→ **YOUR ASSIGNMENT**: Transcribe nothing except the lines below that run from the one with "Reload the reactive.html page" to the one with "Switch to Sectores", ends included, and do not copy any picture.

→ **TASK INPUT**:
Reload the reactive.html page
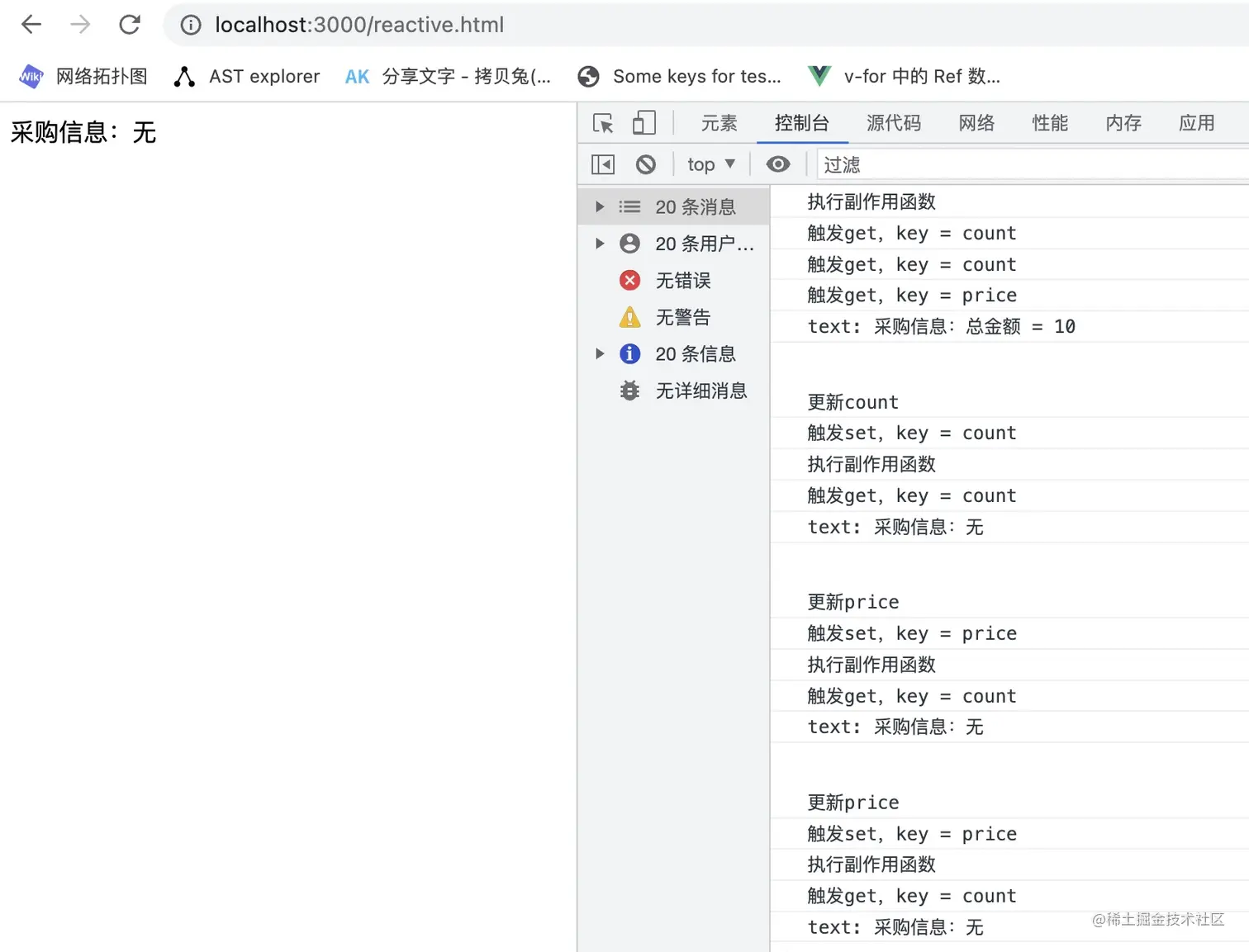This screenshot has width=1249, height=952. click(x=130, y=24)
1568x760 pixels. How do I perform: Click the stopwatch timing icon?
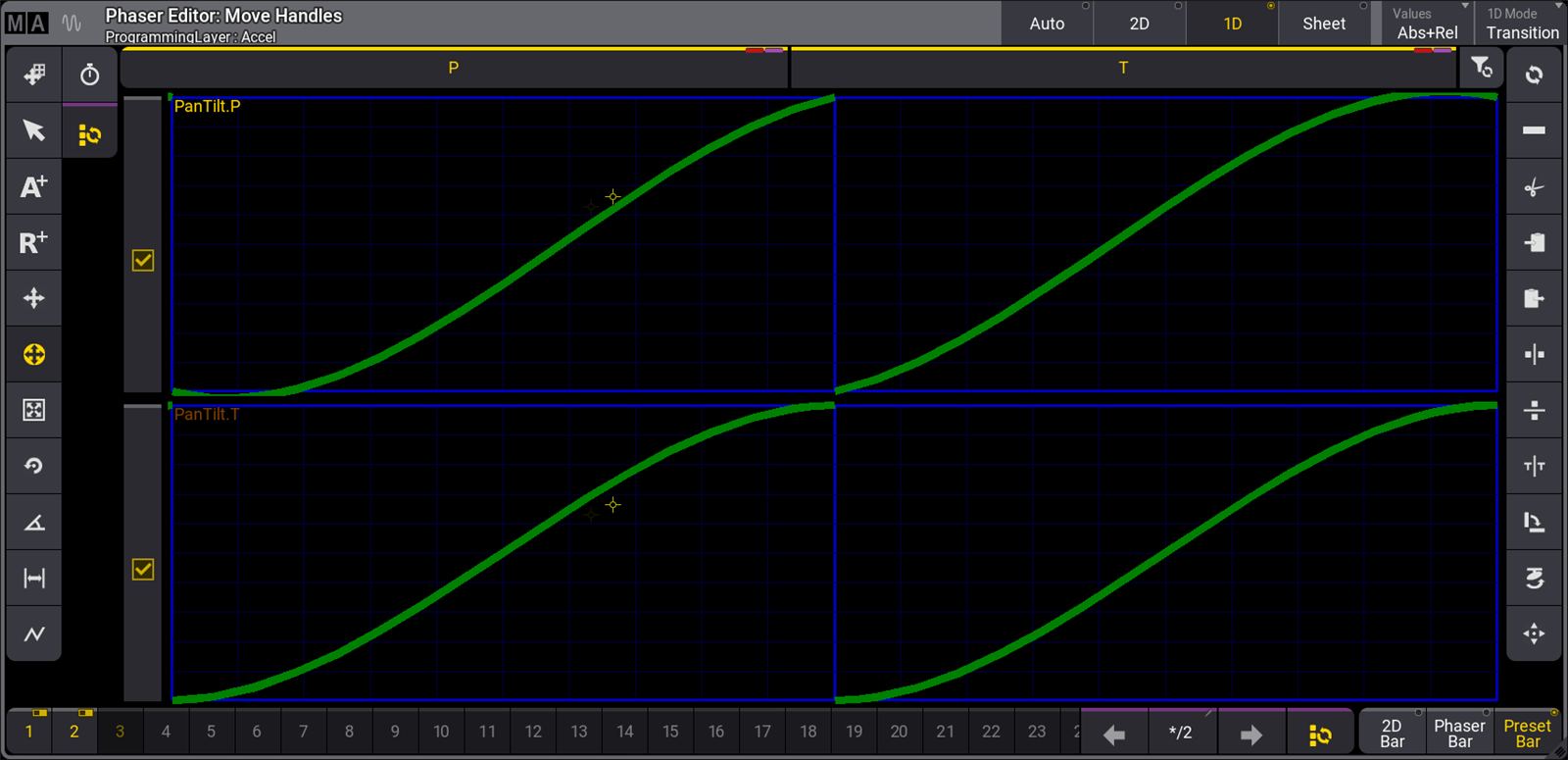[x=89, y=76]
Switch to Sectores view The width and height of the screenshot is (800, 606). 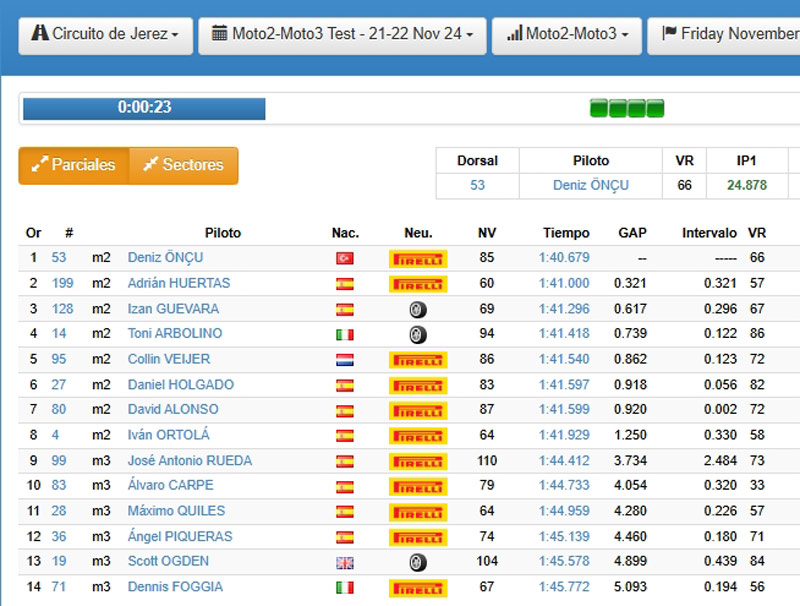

* * *

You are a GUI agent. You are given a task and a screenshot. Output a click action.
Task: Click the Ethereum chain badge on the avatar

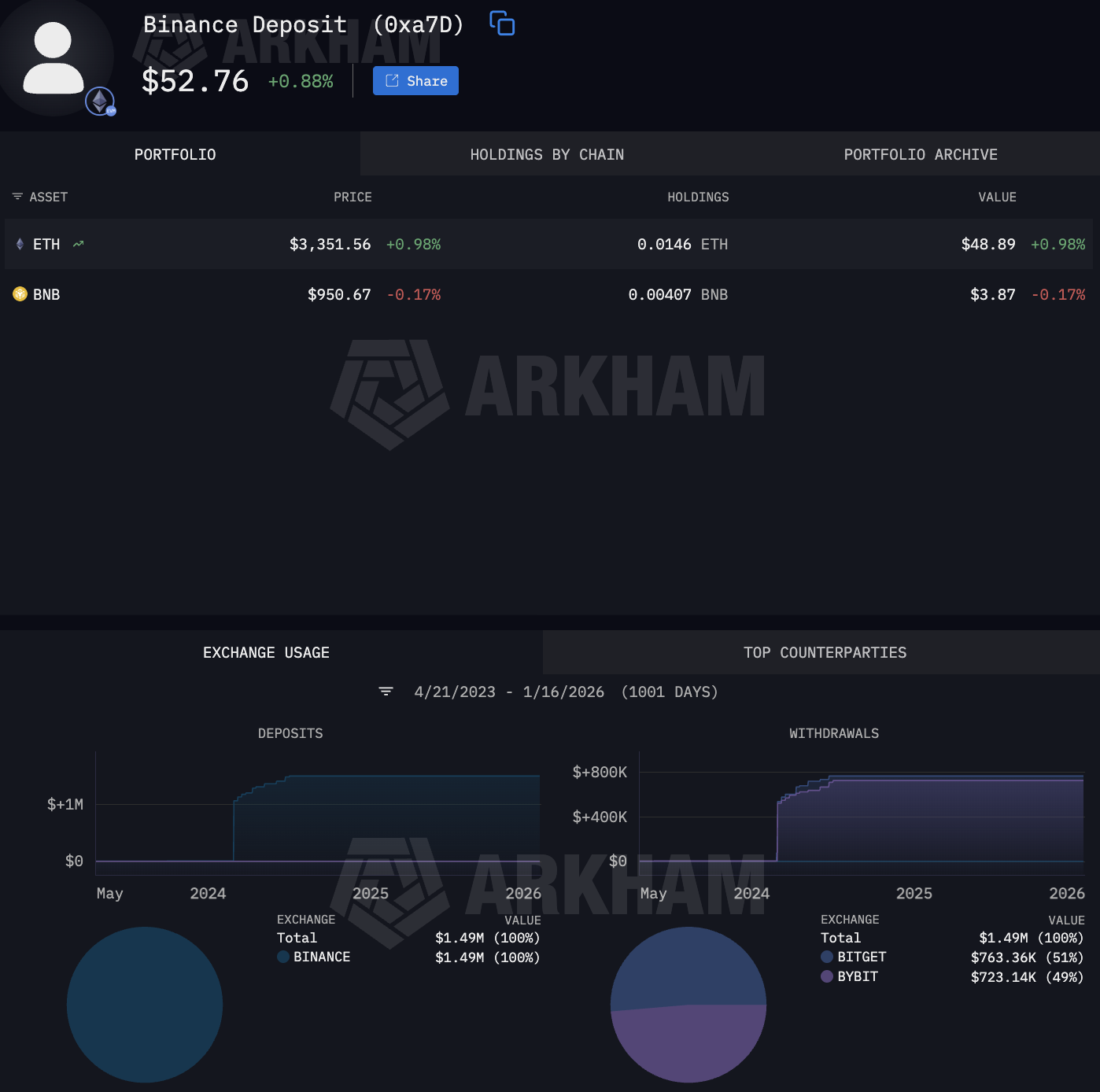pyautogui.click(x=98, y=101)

→ **WORKED SOLUTION**:
Reload the reactive.html page
This screenshot has width=1249, height=952. click(x=130, y=24)
1568x760 pixels. How do I perform: Click the stopwatch timing icon?
[x=89, y=76]
Switch to Sectores view The width and height of the screenshot is (800, 606). 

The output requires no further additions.